Bone Marrow Mesenchymal Stem Cells Alleviate Acute Severe Pancreatitis and Promote Lung Repair via Inhibiting NLRP3 Inflammasome in Rat

Background Acute severe pancreatitis (SAP) is a severe acute abdominal disease, which can lead to pancreatic infection and necrosis as well as distant organ damage. Bone marrow mesenchymal stem cells (BMSCs) can exert anti-inflammatory effect on SAP, while NLRP3 inflammasomes play an important role in the inflammatory response. This study aimed to investigate whether BMSCs exert anti-inflammatory effect on SAP by inhibiting NLRP3 inflammasome. Methods The rat SAP model was established. Serum amylase, lipase and inflammatory factor levels were measured by ELISA, and the level of tissue injury was assessed by HE staining. The expression of NLRP3 inflammasome was detected by PCR, Western Blot and immunohistochemistry. ML385 was used to block Nrf2 pathway, aiming to investigate whether Nrf2 pathway was involved in the therapeutic effect of BMSCs on SAP by regulating NLRP3 inflammasome expression. Results In SAP rats, NLRP3 inflammasome was activated, which became more evident over time. After transplantation of BMSCs, the NLRP3 inflammasome expression decreased at both mRNA and protein levels, the serum levels of amylase, lipase and inflammatory factors decreased, and the pathological scores of the pancreas and lung were both improved.
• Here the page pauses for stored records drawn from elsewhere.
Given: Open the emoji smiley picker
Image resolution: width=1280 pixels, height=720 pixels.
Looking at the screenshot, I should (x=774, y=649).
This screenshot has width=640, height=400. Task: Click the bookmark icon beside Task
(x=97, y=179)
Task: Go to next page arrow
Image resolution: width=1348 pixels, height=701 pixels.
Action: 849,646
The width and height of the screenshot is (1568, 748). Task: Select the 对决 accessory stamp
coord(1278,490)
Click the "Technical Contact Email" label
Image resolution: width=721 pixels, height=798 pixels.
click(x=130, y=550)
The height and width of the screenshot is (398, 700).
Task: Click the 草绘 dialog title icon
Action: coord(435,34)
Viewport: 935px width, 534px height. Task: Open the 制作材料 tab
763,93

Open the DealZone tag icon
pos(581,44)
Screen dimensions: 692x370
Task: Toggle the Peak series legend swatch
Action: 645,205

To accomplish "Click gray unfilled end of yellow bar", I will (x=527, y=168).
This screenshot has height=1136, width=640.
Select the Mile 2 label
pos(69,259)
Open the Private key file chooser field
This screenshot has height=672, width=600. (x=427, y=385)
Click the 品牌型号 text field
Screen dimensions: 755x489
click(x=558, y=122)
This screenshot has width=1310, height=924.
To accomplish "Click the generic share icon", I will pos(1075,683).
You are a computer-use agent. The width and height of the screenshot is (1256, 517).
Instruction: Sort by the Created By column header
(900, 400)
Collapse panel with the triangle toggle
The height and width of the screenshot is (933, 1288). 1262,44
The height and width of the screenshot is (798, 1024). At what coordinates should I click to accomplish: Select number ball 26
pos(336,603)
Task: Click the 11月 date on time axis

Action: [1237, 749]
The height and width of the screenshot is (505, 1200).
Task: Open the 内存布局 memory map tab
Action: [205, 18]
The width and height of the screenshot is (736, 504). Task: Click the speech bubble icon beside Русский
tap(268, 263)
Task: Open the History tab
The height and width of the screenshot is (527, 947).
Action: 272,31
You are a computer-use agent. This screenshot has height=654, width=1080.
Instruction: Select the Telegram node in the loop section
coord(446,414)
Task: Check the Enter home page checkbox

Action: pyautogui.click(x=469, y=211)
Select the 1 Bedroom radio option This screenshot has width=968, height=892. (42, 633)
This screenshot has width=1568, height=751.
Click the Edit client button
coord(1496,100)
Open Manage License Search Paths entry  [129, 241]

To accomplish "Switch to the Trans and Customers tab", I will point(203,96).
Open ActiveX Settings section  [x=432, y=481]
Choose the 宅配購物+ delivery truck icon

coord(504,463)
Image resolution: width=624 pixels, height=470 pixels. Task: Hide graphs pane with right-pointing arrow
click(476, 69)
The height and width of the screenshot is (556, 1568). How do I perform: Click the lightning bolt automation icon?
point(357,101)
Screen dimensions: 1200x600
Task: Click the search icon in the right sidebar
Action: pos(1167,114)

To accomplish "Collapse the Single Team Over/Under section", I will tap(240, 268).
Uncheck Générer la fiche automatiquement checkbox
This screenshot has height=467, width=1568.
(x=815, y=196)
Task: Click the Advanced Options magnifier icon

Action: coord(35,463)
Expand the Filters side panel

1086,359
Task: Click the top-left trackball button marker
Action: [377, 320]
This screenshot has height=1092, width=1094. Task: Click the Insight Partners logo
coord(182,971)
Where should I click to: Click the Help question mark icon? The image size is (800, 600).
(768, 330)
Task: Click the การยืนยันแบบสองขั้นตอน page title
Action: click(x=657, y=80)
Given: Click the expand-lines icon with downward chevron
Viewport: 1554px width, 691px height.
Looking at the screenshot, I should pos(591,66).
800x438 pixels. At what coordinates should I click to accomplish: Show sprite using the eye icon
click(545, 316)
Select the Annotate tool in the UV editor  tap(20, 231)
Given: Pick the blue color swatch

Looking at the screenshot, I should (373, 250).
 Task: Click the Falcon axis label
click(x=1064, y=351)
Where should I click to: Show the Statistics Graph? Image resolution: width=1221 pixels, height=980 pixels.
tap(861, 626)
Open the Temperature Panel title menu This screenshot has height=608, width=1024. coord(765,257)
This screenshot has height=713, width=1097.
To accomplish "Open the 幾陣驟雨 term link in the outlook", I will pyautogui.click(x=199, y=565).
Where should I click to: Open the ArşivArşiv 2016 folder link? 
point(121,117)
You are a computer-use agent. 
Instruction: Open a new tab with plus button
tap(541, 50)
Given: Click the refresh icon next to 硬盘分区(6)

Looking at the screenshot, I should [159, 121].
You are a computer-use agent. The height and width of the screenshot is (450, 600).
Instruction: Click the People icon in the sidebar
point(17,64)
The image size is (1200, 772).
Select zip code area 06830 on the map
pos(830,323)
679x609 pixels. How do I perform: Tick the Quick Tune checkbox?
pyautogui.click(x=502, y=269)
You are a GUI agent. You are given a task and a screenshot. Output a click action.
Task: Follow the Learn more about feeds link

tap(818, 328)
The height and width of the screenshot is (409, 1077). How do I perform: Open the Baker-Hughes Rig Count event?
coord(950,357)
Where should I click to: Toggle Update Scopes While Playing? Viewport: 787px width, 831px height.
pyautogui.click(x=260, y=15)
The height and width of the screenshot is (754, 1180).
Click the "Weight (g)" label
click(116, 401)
After blocking the Nrf2 pathway, the NLRP3 inflammasome expression increased in the injured pancreas and lung, and the inflammation deteriorated, which inhibited the therapeutic effects of BMSCs on SAP. Conclusion The therapeutic effect of BMSC on SAP is at least partially ascribed to the inhibition of NLRP3 inflammasome, and Nrf2 pathway mediates the therapeutic effect of BMSC on SAP by inhibiting NLRP3 inflammasome.